I say go for it, Kotaku. Report the story once a day. Rub their noses in the fact that there's nothing they can do to stop you. Hell, I think I'm going to go buy a copy of that shirt out of spite. It didn't really appeal to me all that much since I don't really find Yo Mama jokes all that funny... but damned if I'm not getting one of these to wear now.

76
Only when they have nothing else to take up thier time....then they will start makeing money of court battles....

http://www.theesa.com/contact/index.php

Have at it. They need to be told very loudly that the folks that buy their shit want this stopped.

Loudly, but keep it civil, which is why I won't until I eat and relax a bit. (Vacation Day!)

~~All Knowledge is Worth Having~~

I've said it before, and I now say it again. Doug Lowenstein needs to step down as ESA head and find somone who has balls to come take his place

This is pathetic. It's called paradoy you idiots, and legally protected. Your so concerned with your god damn image yet you never once bother going after the news media, jack thompson ,politicans, and others who defame and attack your industry endlessly, over and over and over again.

Grow up, grow a brain, or let someone who has one do it for you. Either way, this isn't gonna help your image with the masses, and will hurt your image among your primary fan base.

Kyouryuu
One misstep when the only thing they are ding right holding the retailers hands?
They have been needing direction for a long time now and this jsut shows they are going in the other direction...

I somewhat agree with Yuki.

It seems like the only reason that they are doing this is because this is an easy fight that they know they can win.

This is really a blow to their reputation IMHO.

What a letdown. I mean, if there weren't legal battle after legal battle being fought over video games' classification as free speech, I might be only peeved at this kind of news. But come on, in this day and age where hypocrisy and misleading actions are one of the biggest problems we have with our government, this is just plain not needed.

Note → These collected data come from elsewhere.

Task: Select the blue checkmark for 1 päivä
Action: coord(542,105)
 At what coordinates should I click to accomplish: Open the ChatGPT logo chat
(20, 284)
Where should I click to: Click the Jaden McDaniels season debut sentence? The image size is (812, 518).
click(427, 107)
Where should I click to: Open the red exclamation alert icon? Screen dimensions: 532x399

This is totally wrong. The ESA has no reason to do something like this.

Sheesh!

Hey, Dennis, does your e-mail filter out Gmail? Because I sent you some further info concerning this, erm, situation and I would hate for it to get lost in the void of the Internet.

:-P

What part of "fair use" and "parody" did the esa not understand >.>,seriously i find it a outrage that they go after a random afternoon blogger and not the real threats constantly at their doorstep.

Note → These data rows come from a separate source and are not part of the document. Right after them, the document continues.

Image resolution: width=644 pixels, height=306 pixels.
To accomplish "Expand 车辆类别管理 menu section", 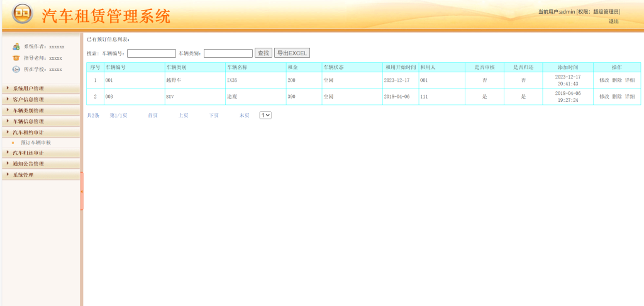I will pyautogui.click(x=41, y=111).
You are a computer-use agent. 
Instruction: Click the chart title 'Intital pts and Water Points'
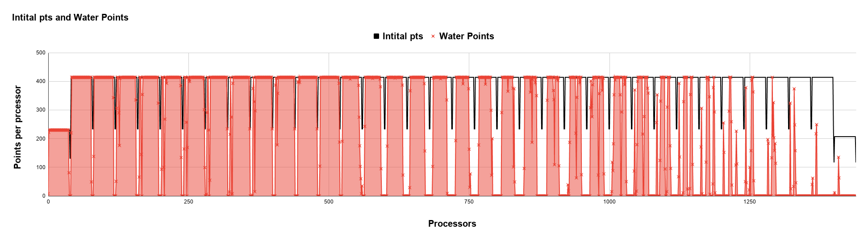(70, 17)
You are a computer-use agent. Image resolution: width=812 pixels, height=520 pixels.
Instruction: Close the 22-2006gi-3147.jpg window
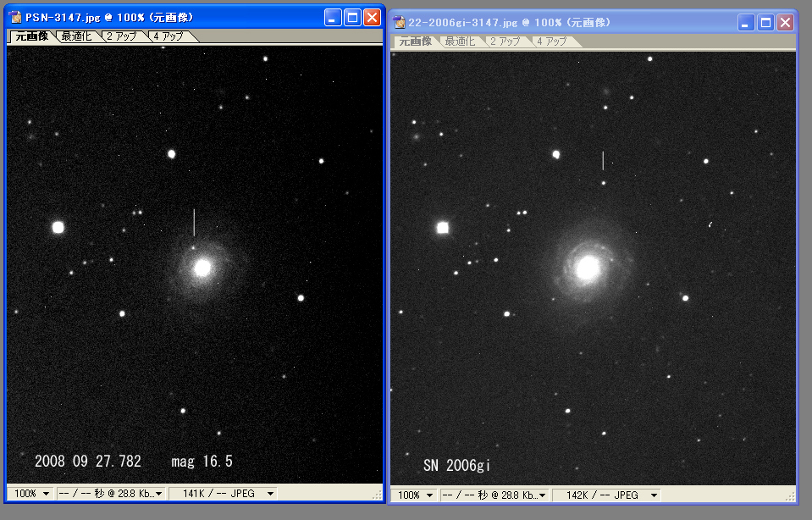click(785, 23)
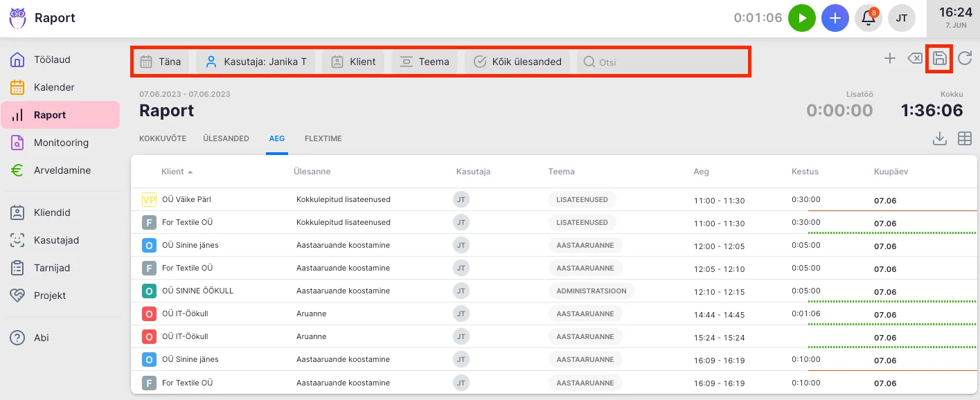This screenshot has height=400, width=980.
Task: Switch to the Kokkuvõte tab
Action: [163, 138]
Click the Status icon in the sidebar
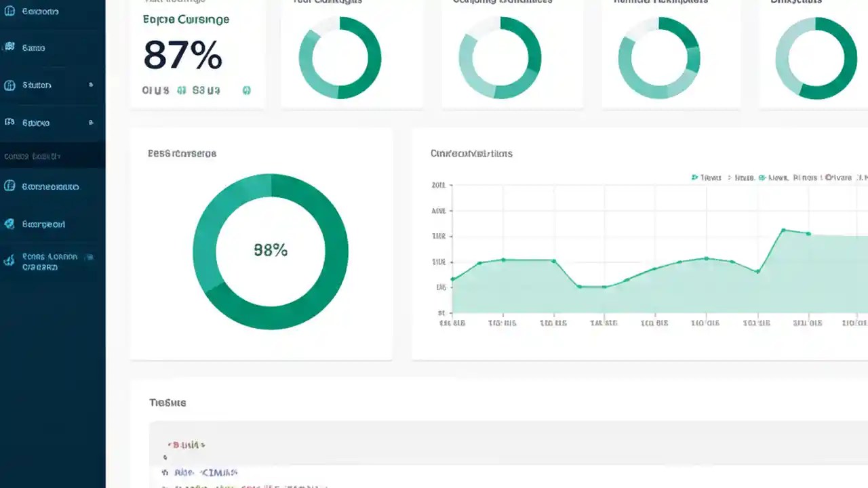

I am gonna go print me some "ESA" toilet paper for future use because of this garbage.

This is really sad. I applaude the ESA's efforts to strike down idiotic, unconstitutional, pro-censorship, anti-gaming legislation but this is really going to piss off alot of gamers and make the ESA alot of enemies within the gaming community. That's something we can't have. Don't be like the RIAA and MPAA are ESA. Focus on the retarded anti-gaming bills being passed in the country and extreme piracy but not stuff like this.

One goofy misstep and it's all "BURN THE WITCH"?

SIFTR said it best already.
"Take your ritalin child, and relax."

-----

"In fact, ESA member companies like Electronic Arts, Sony, Nintendo, Microsoft, Activision and others - who, through their sponsorship of the ESA, are ultimately responsible for this attack on free speech"

I think that statement is tremendously unfair and overreaching. The big gaming companies may provide support to the ESA, but it's asinine to presume that they led the ESA to "attack" Kotaku. The ESA is its own organization and it is hardly infallible.

As a citizen of the US, I pay taxes to the government. Does that mean I must therefore support the Iraq war? Am I at fault because I'm an "enabler" even though I personally have no say in it and vehemently protest it? Am I to be blamed when the government goes off and screws it up?

The ESA is no different. The big companies pay into the ESA for protection and the notion of solidarity despite being competitors. Most of the time, the ESA does successfully defend them from attacks. Sometimes, the ESA gets carried away on stupid things like this. It does not automatically mean "OH GAWD everyone who backs the ESA must support this!"

I'm concerned that GP would stoop to such a low, knee-jerk reaction.

This is only marginally better than the "I Hate Jack Thompson" shirt because it doesn't involve said lawyer, but worse in that respect at the same time because the ESA can't grow a sense of humor. Bill Watterson doesn't want car-stickers that show Calvin pissing on the logo of the opposing car brand, it's understandable, since he's not really an adultish character. But how about the "Got Milk?" catchphrase being milked in parodies? Or various popular culture references being used and parodied in t-shirts and the like?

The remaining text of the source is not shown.